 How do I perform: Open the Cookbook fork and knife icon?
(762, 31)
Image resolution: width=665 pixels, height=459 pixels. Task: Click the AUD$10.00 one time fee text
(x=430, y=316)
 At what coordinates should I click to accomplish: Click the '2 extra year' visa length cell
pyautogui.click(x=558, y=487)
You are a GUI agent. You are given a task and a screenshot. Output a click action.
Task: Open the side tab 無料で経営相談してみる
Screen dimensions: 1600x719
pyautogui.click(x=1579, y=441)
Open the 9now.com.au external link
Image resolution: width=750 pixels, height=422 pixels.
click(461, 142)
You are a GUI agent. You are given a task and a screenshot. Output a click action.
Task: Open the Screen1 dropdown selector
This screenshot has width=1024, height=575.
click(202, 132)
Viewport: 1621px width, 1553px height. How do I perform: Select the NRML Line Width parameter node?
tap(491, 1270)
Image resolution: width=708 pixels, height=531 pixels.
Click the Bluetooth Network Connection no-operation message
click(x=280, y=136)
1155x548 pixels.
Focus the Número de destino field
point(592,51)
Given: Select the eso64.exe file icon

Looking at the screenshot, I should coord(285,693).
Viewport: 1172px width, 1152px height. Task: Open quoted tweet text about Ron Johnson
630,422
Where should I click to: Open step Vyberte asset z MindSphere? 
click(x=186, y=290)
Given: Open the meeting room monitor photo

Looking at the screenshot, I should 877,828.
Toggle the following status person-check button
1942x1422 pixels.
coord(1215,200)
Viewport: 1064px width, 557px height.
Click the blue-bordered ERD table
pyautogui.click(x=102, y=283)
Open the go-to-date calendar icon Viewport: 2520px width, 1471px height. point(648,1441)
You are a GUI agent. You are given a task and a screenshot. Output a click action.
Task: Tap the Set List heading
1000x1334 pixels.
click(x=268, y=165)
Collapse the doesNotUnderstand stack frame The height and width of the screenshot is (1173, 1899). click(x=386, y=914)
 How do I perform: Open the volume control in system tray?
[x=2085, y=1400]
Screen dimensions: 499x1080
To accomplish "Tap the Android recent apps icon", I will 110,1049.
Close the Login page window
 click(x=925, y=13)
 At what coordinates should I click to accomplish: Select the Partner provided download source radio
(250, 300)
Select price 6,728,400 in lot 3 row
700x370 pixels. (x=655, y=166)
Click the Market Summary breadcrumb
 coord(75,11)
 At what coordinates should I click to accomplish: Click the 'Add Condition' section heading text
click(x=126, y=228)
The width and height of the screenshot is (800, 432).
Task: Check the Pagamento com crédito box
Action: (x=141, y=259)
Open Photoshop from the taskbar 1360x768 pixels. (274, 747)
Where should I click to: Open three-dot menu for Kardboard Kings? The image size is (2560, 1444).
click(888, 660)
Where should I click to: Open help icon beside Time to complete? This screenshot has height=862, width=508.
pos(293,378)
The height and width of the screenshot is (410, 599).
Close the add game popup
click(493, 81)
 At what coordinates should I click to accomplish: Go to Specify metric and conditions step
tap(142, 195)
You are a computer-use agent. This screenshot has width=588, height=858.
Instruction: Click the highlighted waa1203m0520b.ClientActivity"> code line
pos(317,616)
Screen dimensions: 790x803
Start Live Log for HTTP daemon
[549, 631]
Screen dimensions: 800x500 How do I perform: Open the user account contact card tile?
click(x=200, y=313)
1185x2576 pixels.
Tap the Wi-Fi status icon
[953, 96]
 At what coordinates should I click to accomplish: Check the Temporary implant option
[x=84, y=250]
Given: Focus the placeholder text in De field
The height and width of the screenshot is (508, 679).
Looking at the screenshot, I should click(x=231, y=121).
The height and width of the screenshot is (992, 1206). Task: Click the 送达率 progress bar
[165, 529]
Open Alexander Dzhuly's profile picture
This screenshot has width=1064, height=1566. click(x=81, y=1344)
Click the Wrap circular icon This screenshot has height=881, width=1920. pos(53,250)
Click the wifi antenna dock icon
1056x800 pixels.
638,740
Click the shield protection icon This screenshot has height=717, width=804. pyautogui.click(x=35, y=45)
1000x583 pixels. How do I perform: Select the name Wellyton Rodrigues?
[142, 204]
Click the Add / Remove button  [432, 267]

TASK PROMPT:
Copy the lines above exactly, beginning at the line that contains "Viewport: 1172px width, 1152px" and stopping after the line that contains "pos(317,616)".

FINISHED EXERCISE:
Viewport: 1172px width, 1152px height. Task: Open quoted tweet text about Ron Johnson
630,422
Where should I click to: Open step Vyberte asset z MindSphere? 
click(x=186, y=290)
Given: Open the meeting room monitor photo

Looking at the screenshot, I should 877,828.
Toggle the following status person-check button
1942x1422 pixels.
coord(1215,200)
Viewport: 1064px width, 557px height.
Click the blue-bordered ERD table
pyautogui.click(x=102, y=283)
Open the go-to-date calendar icon Viewport: 2520px width, 1471px height. point(648,1441)
You are a GUI agent. You are given a task and a screenshot. Output a click action.
Task: Tap the Set List heading
1000x1334 pixels.
click(x=268, y=165)
Collapse the doesNotUnderstand stack frame The height and width of the screenshot is (1173, 1899). click(x=386, y=914)
 How do I perform: Open the volume control in system tray?
[x=2085, y=1400]
Screen dimensions: 499x1080
To accomplish "Tap the Android recent apps icon", I will 110,1049.
Close the Login page window
 click(x=925, y=13)
 At what coordinates should I click to accomplish: Select the Partner provided download source radio
(250, 300)
Select price 6,728,400 in lot 3 row
700x370 pixels. (x=655, y=166)
Click the Market Summary breadcrumb
 coord(75,11)
 At what coordinates should I click to accomplish: Click the 'Add Condition' section heading text
click(x=126, y=228)
The width and height of the screenshot is (800, 432).
Task: Check the Pagamento com crédito box
Action: (x=141, y=259)
Open Photoshop from the taskbar 1360x768 pixels. (274, 747)
Where should I click to: Open three-dot menu for Kardboard Kings? The image size is (2560, 1444).
click(888, 660)
Where should I click to: Open help icon beside Time to complete? This screenshot has height=862, width=508.
pos(293,378)
The height and width of the screenshot is (410, 599).
Close the add game popup
click(493, 81)
 At what coordinates should I click to accomplish: Go to Specify metric and conditions step
tap(142, 195)
You are a computer-use agent. This screenshot has width=588, height=858.
Instruction: Click the highlighted waa1203m0520b.ClientActivity"> code line
pos(317,616)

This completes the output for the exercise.